Stored data:
=== Begin Enclosure ===
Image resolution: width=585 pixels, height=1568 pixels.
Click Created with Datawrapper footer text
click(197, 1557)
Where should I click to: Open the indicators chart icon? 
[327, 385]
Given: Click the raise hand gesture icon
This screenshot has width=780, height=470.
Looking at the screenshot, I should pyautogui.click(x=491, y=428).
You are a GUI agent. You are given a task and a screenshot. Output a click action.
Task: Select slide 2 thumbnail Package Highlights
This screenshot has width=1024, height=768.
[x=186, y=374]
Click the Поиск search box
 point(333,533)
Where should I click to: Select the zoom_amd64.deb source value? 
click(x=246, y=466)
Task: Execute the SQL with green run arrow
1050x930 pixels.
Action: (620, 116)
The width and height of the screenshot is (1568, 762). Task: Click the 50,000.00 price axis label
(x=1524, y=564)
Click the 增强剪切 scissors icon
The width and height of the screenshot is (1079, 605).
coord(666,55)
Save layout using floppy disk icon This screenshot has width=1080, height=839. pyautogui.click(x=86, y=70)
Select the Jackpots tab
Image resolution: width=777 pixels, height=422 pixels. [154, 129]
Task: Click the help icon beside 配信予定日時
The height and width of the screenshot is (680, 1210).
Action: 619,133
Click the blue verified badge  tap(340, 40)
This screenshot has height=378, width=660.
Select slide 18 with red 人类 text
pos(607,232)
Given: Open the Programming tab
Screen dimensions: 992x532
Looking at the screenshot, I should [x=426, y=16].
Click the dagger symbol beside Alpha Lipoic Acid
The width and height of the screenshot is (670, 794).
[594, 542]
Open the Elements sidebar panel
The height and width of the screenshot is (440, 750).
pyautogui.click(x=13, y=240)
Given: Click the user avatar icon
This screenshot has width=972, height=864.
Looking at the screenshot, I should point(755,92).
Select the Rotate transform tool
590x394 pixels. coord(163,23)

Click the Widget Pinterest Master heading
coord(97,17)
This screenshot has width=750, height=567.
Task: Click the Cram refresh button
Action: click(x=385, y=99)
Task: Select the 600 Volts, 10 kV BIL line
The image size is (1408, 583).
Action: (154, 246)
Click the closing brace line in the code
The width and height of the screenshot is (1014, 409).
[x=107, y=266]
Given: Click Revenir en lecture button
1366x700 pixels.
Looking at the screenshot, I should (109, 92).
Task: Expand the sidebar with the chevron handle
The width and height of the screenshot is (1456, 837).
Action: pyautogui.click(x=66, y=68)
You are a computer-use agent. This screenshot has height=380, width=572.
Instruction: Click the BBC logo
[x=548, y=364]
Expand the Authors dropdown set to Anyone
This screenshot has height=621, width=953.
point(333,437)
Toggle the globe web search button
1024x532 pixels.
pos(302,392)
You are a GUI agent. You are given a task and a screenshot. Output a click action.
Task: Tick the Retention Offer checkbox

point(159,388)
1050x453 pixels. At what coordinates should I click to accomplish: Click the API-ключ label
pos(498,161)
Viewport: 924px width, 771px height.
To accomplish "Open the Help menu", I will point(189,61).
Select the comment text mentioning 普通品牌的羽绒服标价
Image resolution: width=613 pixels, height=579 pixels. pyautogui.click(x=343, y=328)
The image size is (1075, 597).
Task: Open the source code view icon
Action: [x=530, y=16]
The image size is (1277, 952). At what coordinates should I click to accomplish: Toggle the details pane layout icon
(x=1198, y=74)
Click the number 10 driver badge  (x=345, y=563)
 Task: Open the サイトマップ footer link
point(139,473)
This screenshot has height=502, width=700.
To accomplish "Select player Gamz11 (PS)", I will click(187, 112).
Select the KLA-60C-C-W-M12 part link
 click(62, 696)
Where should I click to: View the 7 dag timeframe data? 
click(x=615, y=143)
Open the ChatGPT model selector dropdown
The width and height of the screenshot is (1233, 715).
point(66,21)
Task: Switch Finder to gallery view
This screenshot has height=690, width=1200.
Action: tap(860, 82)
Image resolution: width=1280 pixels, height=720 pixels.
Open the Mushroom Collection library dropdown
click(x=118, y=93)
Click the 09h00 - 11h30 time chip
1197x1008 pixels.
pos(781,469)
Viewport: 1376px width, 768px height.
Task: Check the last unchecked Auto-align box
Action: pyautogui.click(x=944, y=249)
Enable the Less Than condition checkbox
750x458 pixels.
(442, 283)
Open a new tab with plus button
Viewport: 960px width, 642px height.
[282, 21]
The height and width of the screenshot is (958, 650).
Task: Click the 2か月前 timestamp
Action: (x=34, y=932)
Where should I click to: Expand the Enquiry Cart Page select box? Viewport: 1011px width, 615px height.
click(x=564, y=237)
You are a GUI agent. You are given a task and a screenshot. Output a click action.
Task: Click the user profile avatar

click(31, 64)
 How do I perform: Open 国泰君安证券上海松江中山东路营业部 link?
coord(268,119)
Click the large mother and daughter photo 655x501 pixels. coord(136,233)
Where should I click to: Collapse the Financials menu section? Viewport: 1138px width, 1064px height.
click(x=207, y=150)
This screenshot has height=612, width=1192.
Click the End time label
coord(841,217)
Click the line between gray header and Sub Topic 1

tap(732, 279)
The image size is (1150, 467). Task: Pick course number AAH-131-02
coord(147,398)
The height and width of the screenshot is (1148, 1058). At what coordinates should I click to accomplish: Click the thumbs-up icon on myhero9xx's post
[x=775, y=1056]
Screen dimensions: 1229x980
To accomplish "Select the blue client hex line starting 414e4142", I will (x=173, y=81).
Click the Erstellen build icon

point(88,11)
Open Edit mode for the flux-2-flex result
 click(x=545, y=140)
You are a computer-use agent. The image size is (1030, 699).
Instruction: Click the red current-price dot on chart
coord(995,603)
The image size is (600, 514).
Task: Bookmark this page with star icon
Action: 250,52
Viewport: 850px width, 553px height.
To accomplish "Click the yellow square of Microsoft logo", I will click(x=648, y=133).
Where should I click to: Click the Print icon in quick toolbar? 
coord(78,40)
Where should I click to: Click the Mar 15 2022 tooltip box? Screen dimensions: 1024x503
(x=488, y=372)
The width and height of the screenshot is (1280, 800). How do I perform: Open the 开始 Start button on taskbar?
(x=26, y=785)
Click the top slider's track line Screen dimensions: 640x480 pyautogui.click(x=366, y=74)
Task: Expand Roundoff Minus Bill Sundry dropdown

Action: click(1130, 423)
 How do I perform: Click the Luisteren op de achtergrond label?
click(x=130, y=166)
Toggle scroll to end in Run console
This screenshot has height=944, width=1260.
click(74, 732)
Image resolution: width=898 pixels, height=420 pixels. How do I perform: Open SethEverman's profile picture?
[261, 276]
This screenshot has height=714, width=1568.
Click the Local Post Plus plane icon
=== End Enclosure ===
DIRECTIONS
Each record above is to be restated word for word.

ANSWER TO THE EXERCISE
Image resolution: width=585 pixels, height=1568 pixels.
Click Created with Datawrapper footer text
click(197, 1557)
Where should I click to: Open the indicators chart icon? 
[327, 385]
Given: Click the raise hand gesture icon
This screenshot has width=780, height=470.
Looking at the screenshot, I should pyautogui.click(x=491, y=428).
You are a GUI agent. You are given a task and a screenshot. Output a click action.
Task: Select slide 2 thumbnail Package Highlights
This screenshot has width=1024, height=768.
[x=186, y=374]
Click the Поиск search box
 point(333,533)
Where should I click to: Select the zoom_amd64.deb source value? 
click(x=246, y=466)
Task: Execute the SQL with green run arrow
1050x930 pixels.
Action: (620, 116)
The width and height of the screenshot is (1568, 762). Task: Click the 50,000.00 price axis label
(x=1524, y=564)
Click the 增强剪切 scissors icon
The width and height of the screenshot is (1079, 605).
coord(666,55)
Save layout using floppy disk icon This screenshot has width=1080, height=839. pyautogui.click(x=86, y=70)
Select the Jackpots tab
Image resolution: width=777 pixels, height=422 pixels. [154, 129]
Task: Click the help icon beside 配信予定日時
The height and width of the screenshot is (680, 1210).
Action: 619,133
Click the blue verified badge  tap(340, 40)
This screenshot has height=378, width=660.
Select slide 18 with red 人类 text
pos(607,232)
Given: Open the Programming tab
Screen dimensions: 992x532
Looking at the screenshot, I should [x=426, y=16].
Click the dagger symbol beside Alpha Lipoic Acid
The width and height of the screenshot is (670, 794).
[594, 542]
Open the Elements sidebar panel
The height and width of the screenshot is (440, 750).
pyautogui.click(x=13, y=240)
Given: Click the user avatar icon
This screenshot has width=972, height=864.
Looking at the screenshot, I should point(755,92).
Select the Rotate transform tool
590x394 pixels. coord(163,23)

Click the Widget Pinterest Master heading
coord(97,17)
This screenshot has width=750, height=567.
Task: Click the Cram refresh button
Action: click(x=385, y=99)
Task: Select the 600 Volts, 10 kV BIL line
The image size is (1408, 583).
Action: (154, 246)
Click the closing brace line in the code
The width and height of the screenshot is (1014, 409).
[x=107, y=266]
Given: Click Revenir en lecture button
1366x700 pixels.
Looking at the screenshot, I should (109, 92).
Task: Expand the sidebar with the chevron handle
The width and height of the screenshot is (1456, 837).
Action: pyautogui.click(x=66, y=68)
You are a computer-use agent. This screenshot has height=380, width=572.
Instruction: Click the BBC logo
[x=548, y=364]
Expand the Authors dropdown set to Anyone
This screenshot has height=621, width=953.
point(333,437)
Toggle the globe web search button
1024x532 pixels.
pos(302,392)
You are a GUI agent. You are given a task and a screenshot. Output a click action.
Task: Tick the Retention Offer checkbox

point(159,388)
1050x453 pixels. At what coordinates should I click to accomplish: Click the API-ключ label
pos(498,161)
Viewport: 924px width, 771px height.
To accomplish "Open the Help menu", I will point(189,61).
Select the comment text mentioning 普通品牌的羽绒服标价
Image resolution: width=613 pixels, height=579 pixels. pyautogui.click(x=343, y=328)
The image size is (1075, 597).
Task: Open the source code view icon
Action: [x=530, y=16]
The image size is (1277, 952). At what coordinates should I click to accomplish: Toggle the details pane layout icon
(x=1198, y=74)
Click the number 10 driver badge  (x=345, y=563)
 Task: Open the サイトマップ footer link
point(139,473)
This screenshot has height=502, width=700.
To accomplish "Select player Gamz11 (PS)", I will click(187, 112).
Select the KLA-60C-C-W-M12 part link
 click(62, 696)
Where should I click to: View the 7 dag timeframe data? 
click(x=615, y=143)
Open the ChatGPT model selector dropdown
The width and height of the screenshot is (1233, 715).
point(66,21)
Task: Switch Finder to gallery view
This screenshot has height=690, width=1200.
Action: tap(860, 82)
Image resolution: width=1280 pixels, height=720 pixels.
Open the Mushroom Collection library dropdown
click(x=118, y=93)
Click the 09h00 - 11h30 time chip
1197x1008 pixels.
pos(781,469)
Viewport: 1376px width, 768px height.
Task: Check the last unchecked Auto-align box
Action: pyautogui.click(x=944, y=249)
Enable the Less Than condition checkbox
750x458 pixels.
(442, 283)
Open a new tab with plus button
Viewport: 960px width, 642px height.
[282, 21]
The height and width of the screenshot is (958, 650).
Task: Click the 2か月前 timestamp
Action: (x=34, y=932)
Where should I click to: Expand the Enquiry Cart Page select box? Viewport: 1011px width, 615px height.
click(x=564, y=237)
You are a GUI agent. You are given a task and a screenshot. Output a click action.
Task: Click the user profile avatar

click(31, 64)
 How do I perform: Open 国泰君安证券上海松江中山东路营业部 link?
coord(268,119)
Click the large mother and daughter photo 655x501 pixels. coord(136,233)
Where should I click to: Collapse the Financials menu section? Viewport: 1138px width, 1064px height.
click(x=207, y=150)
This screenshot has height=612, width=1192.
Click the End time label
coord(841,217)
Click the line between gray header and Sub Topic 1

tap(732, 279)
The image size is (1150, 467). Task: Pick course number AAH-131-02
coord(147,398)
The height and width of the screenshot is (1148, 1058). At what coordinates should I click to accomplish: Click the thumbs-up icon on myhero9xx's post
[x=775, y=1056]
Screen dimensions: 1229x980
To accomplish "Select the blue client hex line starting 414e4142", I will (x=173, y=81).
Click the Erstellen build icon

point(88,11)
Open Edit mode for the flux-2-flex result
 click(x=545, y=140)
You are a computer-use agent. The image size is (1030, 699).
Instruction: Click the red current-price dot on chart
coord(995,603)
The image size is (600, 514).
Task: Bookmark this page with star icon
Action: 250,52
Viewport: 850px width, 553px height.
To accomplish "Click the yellow square of Microsoft logo", I will click(x=648, y=133).
Where should I click to: Click the Print icon in quick toolbar? 
coord(78,40)
Where should I click to: Click the Mar 15 2022 tooltip box? Screen dimensions: 1024x503
(x=488, y=372)
The width and height of the screenshot is (1280, 800). How do I perform: Open the 开始 Start button on taskbar?
(x=26, y=785)
Click the top slider's track line Screen dimensions: 640x480 pyautogui.click(x=366, y=74)
Task: Expand Roundoff Minus Bill Sundry dropdown

Action: click(1130, 423)
 How do I perform: Click the Luisteren op de achtergrond label?
click(x=130, y=166)
Toggle scroll to end in Run console
This screenshot has height=944, width=1260.
click(74, 732)
Image resolution: width=898 pixels, height=420 pixels. How do I perform: Open SethEverman's profile picture?
[261, 276]
This screenshot has height=714, width=1568.
Click the Local Post Plus plane icon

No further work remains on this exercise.